- Buh Location in Punjab, India Buh Buh (India)
- Coordinates: 31°10′46″N 74°54′12″E﻿ / ﻿31.179574°N 74.903339°E
- Country: India
- State: Punjab
- District: Kapurthala

Government
- • Type: Panchayati raj (India)
- • Body: Gram panchayat

Population (2011)
- • Total: 1,526
- Sex ratio 784/742♂/♀

Languages
- • Official: Punjabi
- • Other spoken: Hindi
- Time zone: UTC+5:30 (IST)
- PIN: 144601
- Telephone code: 01822
- ISO 3166 code: IN-PB
- Vehicle registration: PB-09
- Website: kapurthala.gov.in

= Buh, Kapurthala =

Buh is a village in Kapurthala district of Punjab State, India. It is located 17 km from Kapurthala, which is both district and sub-district headquarters of Buh. The village is administrated by a Sarpanch, who is an elected representative.

== Demography ==
According to the report published by Census India in 2011, Buh has a total number of 281 houses and population of 1,526 of which include 784 males and 742 females.
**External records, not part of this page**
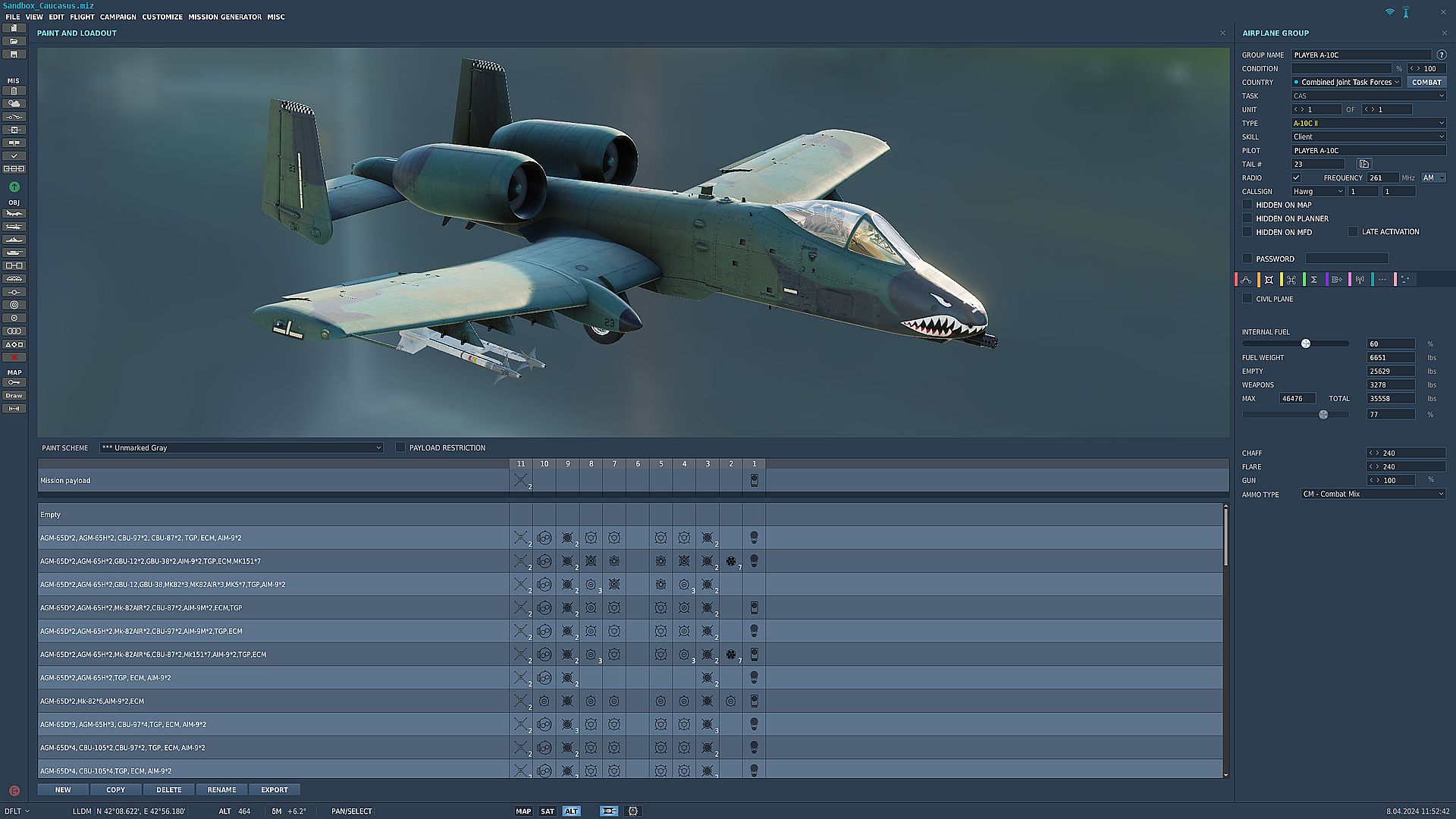The height and width of the screenshot is (819, 1456).
Task: Check the Late Activation option
Action: 1353,232
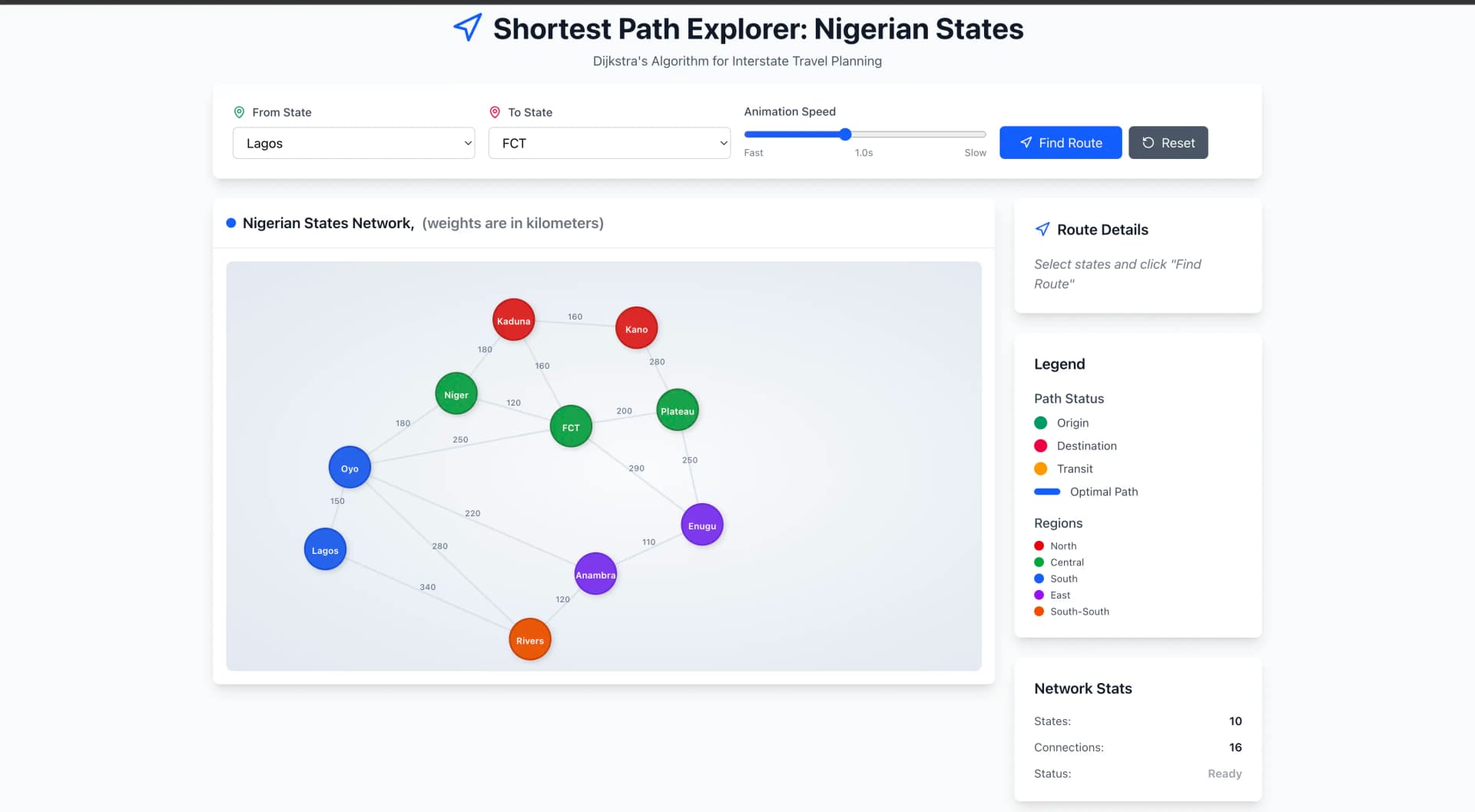Screen dimensions: 1475x812
Task: Open the From State dropdown
Action: point(353,143)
Literacy rate of Buh is 72.13%, lower than state average of 75.84%. The population of children under the age of 6 years is 191 which is 12.52% of total population of Buh, and child sex ratio is approximately 736, lower than state average of 846.

== Population data ==

| Particulars | Total | Male | Female |
|---|---|---|---|
| Total No. of Houses | 281 | - | - |
| Population | 1,526 | 784 | 742 |
| Child (0–6) | 191 | 110 | 81 |
| Schedule Caste | 882 | 449 | 433 |
| Schedule Tribe | 0 | 0 | 0 |
| Literacy | 72.13 % | 77.15 % | 67.02 % |
| Total Workers | 514 | 462 | 52 |
| Main Worker | 505 | 0 | 0 |
| Marginal Worker | 9 | 5 | 4 |

==Air travel connectivity==
The closest airport to the village is Sri Guru Ram Dass Jee International Airport.